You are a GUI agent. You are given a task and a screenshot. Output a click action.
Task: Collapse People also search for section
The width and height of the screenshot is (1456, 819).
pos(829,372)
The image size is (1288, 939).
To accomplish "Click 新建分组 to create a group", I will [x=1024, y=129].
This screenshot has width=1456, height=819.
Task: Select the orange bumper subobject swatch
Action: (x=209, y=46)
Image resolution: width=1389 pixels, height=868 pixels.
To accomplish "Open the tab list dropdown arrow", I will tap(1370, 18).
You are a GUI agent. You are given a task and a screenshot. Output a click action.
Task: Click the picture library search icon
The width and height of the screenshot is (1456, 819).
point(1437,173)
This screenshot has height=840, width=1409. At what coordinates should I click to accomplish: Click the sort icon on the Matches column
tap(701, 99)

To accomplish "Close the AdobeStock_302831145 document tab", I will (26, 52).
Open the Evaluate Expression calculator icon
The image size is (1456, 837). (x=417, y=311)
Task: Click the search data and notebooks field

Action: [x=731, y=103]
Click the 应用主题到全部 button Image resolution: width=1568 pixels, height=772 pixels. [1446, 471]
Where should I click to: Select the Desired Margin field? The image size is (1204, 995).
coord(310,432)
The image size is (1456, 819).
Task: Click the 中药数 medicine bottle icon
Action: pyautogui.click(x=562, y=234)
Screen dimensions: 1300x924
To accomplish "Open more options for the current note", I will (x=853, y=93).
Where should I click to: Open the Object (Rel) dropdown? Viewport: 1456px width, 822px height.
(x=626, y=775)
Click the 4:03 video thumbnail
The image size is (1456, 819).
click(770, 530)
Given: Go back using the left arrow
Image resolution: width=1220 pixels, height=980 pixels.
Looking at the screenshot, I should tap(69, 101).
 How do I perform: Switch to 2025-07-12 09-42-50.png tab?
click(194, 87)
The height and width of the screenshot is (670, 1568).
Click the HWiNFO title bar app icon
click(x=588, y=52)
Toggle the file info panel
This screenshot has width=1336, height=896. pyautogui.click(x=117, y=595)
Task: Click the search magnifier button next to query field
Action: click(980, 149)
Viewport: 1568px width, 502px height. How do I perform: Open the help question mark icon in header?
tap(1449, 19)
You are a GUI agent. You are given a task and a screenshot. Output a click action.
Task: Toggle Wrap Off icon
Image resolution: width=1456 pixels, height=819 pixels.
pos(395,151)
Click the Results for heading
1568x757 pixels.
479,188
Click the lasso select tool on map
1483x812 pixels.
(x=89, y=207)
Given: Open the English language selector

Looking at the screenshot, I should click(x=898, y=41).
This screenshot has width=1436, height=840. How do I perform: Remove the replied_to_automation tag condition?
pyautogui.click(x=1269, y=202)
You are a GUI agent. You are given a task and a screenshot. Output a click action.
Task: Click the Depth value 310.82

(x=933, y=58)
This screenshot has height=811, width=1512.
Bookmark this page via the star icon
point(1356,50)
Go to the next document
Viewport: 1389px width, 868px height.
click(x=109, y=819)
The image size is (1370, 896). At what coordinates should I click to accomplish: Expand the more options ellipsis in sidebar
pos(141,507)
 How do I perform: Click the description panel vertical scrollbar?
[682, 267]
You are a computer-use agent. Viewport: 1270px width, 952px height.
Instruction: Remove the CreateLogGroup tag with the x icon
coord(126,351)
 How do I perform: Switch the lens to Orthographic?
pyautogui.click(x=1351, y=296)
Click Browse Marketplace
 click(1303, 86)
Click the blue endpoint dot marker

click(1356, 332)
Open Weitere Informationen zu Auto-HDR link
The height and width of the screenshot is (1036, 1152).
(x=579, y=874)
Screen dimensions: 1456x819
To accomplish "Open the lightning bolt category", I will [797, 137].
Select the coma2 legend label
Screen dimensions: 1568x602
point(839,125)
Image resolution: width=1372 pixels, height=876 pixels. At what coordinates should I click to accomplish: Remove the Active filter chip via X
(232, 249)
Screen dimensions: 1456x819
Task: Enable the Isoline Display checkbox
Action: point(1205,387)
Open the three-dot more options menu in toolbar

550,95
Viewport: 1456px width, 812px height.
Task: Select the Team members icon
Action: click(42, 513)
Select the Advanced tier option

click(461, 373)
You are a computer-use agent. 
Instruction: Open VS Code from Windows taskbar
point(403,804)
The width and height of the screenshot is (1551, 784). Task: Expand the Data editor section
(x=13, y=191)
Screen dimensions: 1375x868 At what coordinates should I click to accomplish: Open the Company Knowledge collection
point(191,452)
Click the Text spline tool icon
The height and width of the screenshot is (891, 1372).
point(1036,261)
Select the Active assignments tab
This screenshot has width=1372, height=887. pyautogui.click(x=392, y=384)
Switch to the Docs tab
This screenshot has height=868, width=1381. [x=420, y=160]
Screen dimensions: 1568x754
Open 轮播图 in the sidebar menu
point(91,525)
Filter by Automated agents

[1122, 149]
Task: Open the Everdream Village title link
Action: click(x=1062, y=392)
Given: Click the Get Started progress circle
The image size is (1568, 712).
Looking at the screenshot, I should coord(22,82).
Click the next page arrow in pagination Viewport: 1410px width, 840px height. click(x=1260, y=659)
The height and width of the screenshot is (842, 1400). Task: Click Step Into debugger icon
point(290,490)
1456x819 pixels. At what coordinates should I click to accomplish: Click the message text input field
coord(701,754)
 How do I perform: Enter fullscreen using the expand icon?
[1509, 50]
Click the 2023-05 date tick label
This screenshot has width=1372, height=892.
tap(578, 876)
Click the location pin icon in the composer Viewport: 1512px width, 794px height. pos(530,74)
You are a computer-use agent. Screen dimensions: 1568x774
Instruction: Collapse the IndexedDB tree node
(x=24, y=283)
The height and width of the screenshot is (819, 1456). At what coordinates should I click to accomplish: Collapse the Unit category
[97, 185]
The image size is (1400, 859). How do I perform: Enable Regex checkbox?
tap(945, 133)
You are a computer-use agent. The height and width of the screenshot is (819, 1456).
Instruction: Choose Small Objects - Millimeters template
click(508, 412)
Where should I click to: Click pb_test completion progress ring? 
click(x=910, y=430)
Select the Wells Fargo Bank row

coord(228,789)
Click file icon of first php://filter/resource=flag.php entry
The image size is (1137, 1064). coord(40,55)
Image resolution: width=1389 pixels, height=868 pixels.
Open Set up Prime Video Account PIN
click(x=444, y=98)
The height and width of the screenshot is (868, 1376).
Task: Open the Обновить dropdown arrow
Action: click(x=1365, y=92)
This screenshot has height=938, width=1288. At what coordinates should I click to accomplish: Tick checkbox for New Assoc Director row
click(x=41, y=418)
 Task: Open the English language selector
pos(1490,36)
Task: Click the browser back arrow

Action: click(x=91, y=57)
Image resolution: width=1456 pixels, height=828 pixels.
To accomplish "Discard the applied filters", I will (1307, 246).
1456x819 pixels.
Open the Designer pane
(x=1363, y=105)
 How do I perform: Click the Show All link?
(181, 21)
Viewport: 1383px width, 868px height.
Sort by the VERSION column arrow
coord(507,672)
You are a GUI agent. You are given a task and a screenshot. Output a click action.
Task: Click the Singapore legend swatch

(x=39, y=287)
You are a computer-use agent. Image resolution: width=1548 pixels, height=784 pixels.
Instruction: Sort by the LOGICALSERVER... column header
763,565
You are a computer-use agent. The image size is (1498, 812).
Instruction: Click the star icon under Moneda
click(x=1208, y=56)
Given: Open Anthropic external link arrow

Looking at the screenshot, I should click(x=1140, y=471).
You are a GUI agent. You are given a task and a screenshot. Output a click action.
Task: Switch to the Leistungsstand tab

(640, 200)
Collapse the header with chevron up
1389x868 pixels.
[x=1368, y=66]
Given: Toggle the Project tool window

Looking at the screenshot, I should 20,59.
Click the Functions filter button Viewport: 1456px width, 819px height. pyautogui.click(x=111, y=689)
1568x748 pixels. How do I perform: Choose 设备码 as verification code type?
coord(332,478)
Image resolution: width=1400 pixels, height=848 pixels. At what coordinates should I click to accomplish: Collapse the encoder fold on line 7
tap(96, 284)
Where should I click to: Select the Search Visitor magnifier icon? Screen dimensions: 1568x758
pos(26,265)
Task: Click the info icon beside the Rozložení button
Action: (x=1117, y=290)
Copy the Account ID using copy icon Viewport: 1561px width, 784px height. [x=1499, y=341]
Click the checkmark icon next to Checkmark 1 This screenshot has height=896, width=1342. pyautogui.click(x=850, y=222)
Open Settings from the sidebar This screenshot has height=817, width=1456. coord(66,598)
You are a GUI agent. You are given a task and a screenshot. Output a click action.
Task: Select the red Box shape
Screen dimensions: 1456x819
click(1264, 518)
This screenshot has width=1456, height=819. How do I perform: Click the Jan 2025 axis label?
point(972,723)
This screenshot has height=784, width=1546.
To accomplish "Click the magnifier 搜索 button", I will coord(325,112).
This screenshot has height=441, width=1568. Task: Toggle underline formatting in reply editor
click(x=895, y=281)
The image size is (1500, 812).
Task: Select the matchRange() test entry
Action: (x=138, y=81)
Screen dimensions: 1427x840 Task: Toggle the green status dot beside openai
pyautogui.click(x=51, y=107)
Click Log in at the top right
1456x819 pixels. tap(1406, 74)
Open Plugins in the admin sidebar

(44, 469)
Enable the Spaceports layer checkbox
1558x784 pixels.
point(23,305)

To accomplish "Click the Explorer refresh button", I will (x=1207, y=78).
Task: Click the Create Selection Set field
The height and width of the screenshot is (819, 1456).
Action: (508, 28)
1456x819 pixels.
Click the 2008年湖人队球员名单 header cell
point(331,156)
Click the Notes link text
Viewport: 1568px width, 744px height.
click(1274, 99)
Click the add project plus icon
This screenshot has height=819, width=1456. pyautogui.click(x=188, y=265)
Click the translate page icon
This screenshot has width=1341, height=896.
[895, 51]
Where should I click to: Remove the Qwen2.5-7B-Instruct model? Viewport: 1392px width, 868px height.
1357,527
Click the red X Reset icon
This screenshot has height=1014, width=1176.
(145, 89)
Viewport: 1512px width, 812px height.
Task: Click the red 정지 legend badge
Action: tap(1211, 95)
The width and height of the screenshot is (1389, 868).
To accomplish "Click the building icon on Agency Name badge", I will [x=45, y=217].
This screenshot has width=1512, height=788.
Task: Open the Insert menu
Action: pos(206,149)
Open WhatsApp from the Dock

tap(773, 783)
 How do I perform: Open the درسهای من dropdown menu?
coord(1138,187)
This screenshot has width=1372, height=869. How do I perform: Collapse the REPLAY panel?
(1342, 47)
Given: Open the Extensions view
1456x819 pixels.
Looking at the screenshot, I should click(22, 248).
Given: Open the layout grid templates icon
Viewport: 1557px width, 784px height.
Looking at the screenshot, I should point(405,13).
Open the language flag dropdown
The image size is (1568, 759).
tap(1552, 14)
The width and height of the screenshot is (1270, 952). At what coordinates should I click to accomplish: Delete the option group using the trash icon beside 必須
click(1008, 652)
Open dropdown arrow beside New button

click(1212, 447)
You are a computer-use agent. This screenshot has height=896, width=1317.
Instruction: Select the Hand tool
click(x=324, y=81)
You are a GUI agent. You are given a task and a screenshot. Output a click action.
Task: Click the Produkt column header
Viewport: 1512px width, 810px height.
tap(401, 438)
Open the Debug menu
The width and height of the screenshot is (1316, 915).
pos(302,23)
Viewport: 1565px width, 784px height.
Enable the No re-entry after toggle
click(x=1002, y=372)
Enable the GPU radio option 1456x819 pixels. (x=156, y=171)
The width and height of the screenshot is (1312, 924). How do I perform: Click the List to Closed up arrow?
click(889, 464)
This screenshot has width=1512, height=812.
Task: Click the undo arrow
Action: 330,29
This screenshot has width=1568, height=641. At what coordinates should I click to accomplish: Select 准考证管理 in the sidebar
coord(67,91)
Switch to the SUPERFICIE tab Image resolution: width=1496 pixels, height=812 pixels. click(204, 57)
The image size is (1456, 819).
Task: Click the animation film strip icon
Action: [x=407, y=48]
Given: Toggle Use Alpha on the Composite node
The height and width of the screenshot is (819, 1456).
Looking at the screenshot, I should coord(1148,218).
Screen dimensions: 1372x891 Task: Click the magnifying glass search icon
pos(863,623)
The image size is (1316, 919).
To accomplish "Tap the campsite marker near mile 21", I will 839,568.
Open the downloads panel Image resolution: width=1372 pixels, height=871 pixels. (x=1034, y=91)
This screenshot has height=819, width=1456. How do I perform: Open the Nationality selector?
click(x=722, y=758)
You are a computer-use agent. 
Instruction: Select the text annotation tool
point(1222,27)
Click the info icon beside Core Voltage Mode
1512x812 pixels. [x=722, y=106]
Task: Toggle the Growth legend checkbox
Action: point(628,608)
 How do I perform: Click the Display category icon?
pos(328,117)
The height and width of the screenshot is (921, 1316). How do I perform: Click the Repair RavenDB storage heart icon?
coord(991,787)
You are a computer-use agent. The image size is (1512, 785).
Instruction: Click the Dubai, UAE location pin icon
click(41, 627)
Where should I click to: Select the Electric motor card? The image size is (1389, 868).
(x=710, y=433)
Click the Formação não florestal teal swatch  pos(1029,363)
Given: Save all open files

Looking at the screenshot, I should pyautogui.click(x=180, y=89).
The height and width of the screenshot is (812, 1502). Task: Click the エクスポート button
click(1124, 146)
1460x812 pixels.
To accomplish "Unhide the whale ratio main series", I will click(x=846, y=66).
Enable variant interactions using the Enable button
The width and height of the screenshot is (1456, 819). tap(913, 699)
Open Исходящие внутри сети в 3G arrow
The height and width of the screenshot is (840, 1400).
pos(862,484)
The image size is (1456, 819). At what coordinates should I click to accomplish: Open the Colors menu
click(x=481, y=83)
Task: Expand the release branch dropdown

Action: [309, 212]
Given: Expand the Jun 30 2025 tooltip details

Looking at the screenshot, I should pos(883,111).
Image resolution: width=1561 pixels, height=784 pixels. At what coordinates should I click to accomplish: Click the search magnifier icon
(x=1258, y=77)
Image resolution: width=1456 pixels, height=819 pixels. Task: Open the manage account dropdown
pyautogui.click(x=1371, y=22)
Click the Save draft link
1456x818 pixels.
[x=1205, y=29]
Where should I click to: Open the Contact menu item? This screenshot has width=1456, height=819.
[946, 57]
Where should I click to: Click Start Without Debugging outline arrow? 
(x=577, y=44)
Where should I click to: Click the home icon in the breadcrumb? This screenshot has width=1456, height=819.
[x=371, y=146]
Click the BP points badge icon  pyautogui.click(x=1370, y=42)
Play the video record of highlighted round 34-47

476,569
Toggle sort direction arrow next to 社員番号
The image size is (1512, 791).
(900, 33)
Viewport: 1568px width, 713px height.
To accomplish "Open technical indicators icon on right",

● Task details: Figure out how many lines of the material include the string "computer", and reply with only that figure.

● Response to this exercise: 9